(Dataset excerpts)
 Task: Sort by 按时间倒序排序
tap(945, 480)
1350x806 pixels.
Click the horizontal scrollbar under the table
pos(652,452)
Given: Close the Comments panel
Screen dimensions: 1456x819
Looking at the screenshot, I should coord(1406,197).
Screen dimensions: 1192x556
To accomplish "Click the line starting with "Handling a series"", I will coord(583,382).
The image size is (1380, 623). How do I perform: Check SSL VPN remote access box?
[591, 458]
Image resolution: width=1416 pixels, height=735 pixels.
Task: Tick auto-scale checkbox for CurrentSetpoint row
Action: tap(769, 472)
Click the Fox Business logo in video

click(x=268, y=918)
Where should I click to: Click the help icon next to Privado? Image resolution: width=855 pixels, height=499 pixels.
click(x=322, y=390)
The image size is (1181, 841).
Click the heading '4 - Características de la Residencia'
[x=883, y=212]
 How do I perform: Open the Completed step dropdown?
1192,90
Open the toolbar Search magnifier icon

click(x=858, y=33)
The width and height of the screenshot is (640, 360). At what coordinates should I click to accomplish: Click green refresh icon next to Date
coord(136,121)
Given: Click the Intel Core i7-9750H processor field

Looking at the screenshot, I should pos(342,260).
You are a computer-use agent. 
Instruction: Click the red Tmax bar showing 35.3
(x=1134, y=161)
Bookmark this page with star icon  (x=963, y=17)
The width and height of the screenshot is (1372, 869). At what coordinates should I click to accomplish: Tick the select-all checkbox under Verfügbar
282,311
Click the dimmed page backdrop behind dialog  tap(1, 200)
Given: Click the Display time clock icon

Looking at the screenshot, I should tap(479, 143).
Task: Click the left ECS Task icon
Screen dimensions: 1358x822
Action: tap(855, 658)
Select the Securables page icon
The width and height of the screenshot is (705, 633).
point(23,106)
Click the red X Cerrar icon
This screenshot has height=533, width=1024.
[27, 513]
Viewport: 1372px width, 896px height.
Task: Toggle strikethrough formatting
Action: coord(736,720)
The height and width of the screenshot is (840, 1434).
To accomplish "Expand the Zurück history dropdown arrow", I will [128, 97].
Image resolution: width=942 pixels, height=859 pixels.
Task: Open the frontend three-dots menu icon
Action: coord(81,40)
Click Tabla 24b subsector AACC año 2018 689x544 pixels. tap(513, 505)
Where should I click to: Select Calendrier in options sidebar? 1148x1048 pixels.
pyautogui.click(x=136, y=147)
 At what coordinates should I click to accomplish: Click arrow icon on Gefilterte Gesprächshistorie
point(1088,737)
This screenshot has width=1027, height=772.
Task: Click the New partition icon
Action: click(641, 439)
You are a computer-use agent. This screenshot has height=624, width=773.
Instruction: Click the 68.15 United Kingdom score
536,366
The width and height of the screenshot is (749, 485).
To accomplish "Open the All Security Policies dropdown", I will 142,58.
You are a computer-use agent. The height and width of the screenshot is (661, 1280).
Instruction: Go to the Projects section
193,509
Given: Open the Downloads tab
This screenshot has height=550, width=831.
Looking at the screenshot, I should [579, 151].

--- WORK INSTRUCTIONS ---
Please return the lines above that run from the line containing "This screenshot has height=533, width=1024." to the line containing "The height and width of the screenshot is (840, 1434).", inclusive, exactly and with no other lines.

--- RESPONSE ---
This screenshot has height=533, width=1024.
[27, 513]
Viewport: 1372px width, 896px height.
Task: Toggle strikethrough formatting
Action: coord(736,720)
The height and width of the screenshot is (840, 1434).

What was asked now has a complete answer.